Taal Volcano is the smallest active volcano in the world. Its unexplained shape and location on an island within a lake within an island makes it a unique geologic wonder. Taal caused one of the worst volcano disasters in history with an eruption in 1911 that killed 1,334 people and caused ash fall as far as Manila city. It sounded beautiful and dangerous all at once.
Our tour company, Great Sights, picked us up in Metro Manila and we drove nearly two hours through the city and countryside to get to the city of Tagaytay. I had no idea rural Philippines was so beautiful. What a contrast to the urban squalor and pollution of Manila, pictured below.
The two-lane road into Tagaytay was lined with furniture builders, fruit stands, and mechanics, to name a few. It reminded me of Ubud, Bali.
We stopped at the top of the Tagaytay Ridge to admire Volcano Island in Taal Lake.
Daang Kastila trail is the access point on Volcano Island. We boarded a motorized canoe to cross the caldera lake. We could smell sulphur in the air. The panorama was stunning.
Little did I know that the hike would be so brutal. While my entire tour group mounted ponies for 1,ooo Pesos ($22.89 USD), I insisted on going by foot, partly because I had read that the ponies were skinny and poorly cared for. While that was true of some, most looked relatively healthy, though I still pitied the them for the rough handling they received from the guides.
The trail is dusty, steep, and narrow. After 10 minutes, the one other tourist walking it with me insisted on going horseback for the remainder of the ascension. Okay, that’s fine. I will pace myself and stay on foot. I am woman, hear me roar!
Fast forward 30 minutes. I’m wrapped up like Ramadan earning puzzled stares from tourists descending the mountain on their overworked ponies. Did I mention I’m wearing a dress and ballet flats? Hey, I live the “Travel like a lady” mantra. Neither the dress nor the shoes are the problem. It’s the heat. It’s at least 90 degrees but it feels hotter. My face is flushed and I’m not confident I won’t pass out. I stay hydrated and keep my head covered. My feet aren’t sore, but I’m getting these major hot flashes in my head and the last thing I want is to take a spill off this mountain. My husband passed me on horseback long ago and I know he must be worried. I hope he doesn’t come down to retrieve me.
I look ahead and see the worst part of the trail — a narrow, snaking dusty ridge with tall dirt walls. Even the ponies are struggling to stay upright as they ascend. The pass is too narrow for two parties, so I’m hoping I won’t fall down and get trampled. All the while, I’m thinking of the reward at the top — my husband and an emerald-colored lake within a volcano. Must. Press. On.

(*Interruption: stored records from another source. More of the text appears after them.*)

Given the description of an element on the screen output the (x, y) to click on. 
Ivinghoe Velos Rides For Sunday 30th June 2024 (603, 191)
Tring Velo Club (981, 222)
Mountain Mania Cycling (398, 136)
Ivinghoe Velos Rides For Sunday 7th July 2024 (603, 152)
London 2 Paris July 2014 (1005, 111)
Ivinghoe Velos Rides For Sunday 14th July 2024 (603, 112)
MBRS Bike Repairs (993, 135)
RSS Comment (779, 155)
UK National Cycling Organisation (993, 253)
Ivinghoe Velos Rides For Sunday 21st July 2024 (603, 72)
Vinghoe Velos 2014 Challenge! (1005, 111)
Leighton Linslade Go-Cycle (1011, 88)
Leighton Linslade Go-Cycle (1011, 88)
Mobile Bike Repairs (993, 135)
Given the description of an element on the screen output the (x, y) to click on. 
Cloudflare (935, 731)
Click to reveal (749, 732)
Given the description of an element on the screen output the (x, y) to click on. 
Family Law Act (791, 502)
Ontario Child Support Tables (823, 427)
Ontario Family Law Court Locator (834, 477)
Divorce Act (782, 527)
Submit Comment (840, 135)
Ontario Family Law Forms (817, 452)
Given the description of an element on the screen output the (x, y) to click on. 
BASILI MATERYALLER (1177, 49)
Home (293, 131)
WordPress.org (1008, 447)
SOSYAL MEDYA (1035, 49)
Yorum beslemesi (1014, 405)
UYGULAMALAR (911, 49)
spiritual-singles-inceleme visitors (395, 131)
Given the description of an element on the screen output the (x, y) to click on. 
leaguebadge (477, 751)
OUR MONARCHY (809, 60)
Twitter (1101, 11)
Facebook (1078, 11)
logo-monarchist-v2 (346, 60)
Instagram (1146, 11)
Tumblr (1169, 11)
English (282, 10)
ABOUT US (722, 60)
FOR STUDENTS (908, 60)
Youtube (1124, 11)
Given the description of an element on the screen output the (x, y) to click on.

I see my husband at the covered lookout at the top of the trail and feel relieved. Yet, I must sit down. I’m feeling nauseated and flushed and warm all over. Is this a runner’s high? I’m at the junction of exhaustion and elation. If I sit down, will I be able to get up? I find a patch of dirt to the side of the beaten path and reluctantly plop down. My guide, who is wearing flip flops and not even carrying a bottle of water, looks back disappointedly. He moves aside as a handful of ponies wobble down the precipitous path. I motion for him to take my messenger bag, which houses my camera and not much else. Perhaps I can make it without the extra weight, as little as it is.
He grabs my hand to pull me up the steepest part of the trail and before I know it, I’m standing face to face with resting ponies! Still, I’m not at the lookout yet. There are still 20 concrete steps to ascend and I’m doubtful, once more, that I can avoid collapse. I go slow at first, then quicken my pace on the last ten steps. I made it! I’m feeling quite proud of myself for making the 1,300-foot ascension.
“I feel like an Olympic medalist slash Filipino folk hero,” I tell my relieved husband at the top of the mountain. He hands me a bottle of water. My hands are shaking as I try to shoot a panoramic of the awe-inspiring view of lake within a volcano within a lake. I hand him the camera with the usual impossibly specific art direction.
I haggle with a local girl for a coconut to drink. She gives me a look of amusement and disbelief when I offer 70 pesos instead of 100. I later feel bad for haggling. It’s obvious how destitute the people on this island are.
Vulcan Point is the tiny island in the middle of the inner crater lake. The volcanic cinder first appeared during Taal’s last major eruption in 1977. Vulcan Point is the world’s largest island within a lake on an island within a lake on an island (an island in the Crater Lake on Volcano Island in Lake Taal on the island of Luzon).
The view makes the nearly impossible journey well worth the effort. I spend far less time than I’d like photographing the beauty in every direction. It is time to descend the mountain. I am surprised that my guide is surprised that I want a pony. I pay full price for traversing only half the terrain, but I don’t care. The dirt is loose and I’m wearing ballet flats, so I’m not going to risk life, limb, and lens on the way down. Plus, I get a young, healthy pony so my conscience is somewhat clear. I am still annoyed at how roughly the ponies are handled.
Within 40 minutes, black sand is crunching underfoot as we board our motorized canoe and traverse the calm and beautiful Taal Lake. Water splashes my face as we fly over small waves. It feels refreshing. The two Nepalese men in our tour group break out in giddy song and though I have no idea what they’re singing, I know why.
- Wear comfortable shoes, even hiking boots, and loose fitting clothing
- Cover your head with a hat or scarf which does double duty to filter out the dust
- Bring a couple of bottles of water
- All of these items are available for purchase by individuals hawking them on the way up. Some tourists on TripAdvisor complained about this, but I thought it was helpful for those who weren’t prepared.
- Tip your guides. If you booked with a tour group, tip your tour guide separately from your horse guide. Tourism is the livelihood of a seriously underpaid population here. If you receive good service, be generous and tip up to 20%.
- Carry enough cash for the day. Even convenience stores often do not accept credit cards.
- Don’t get upset if someone rendering a service tells you to “wait a while” or “for a while, ma’am.” In the Philippines, it simply means wait for a few minutes.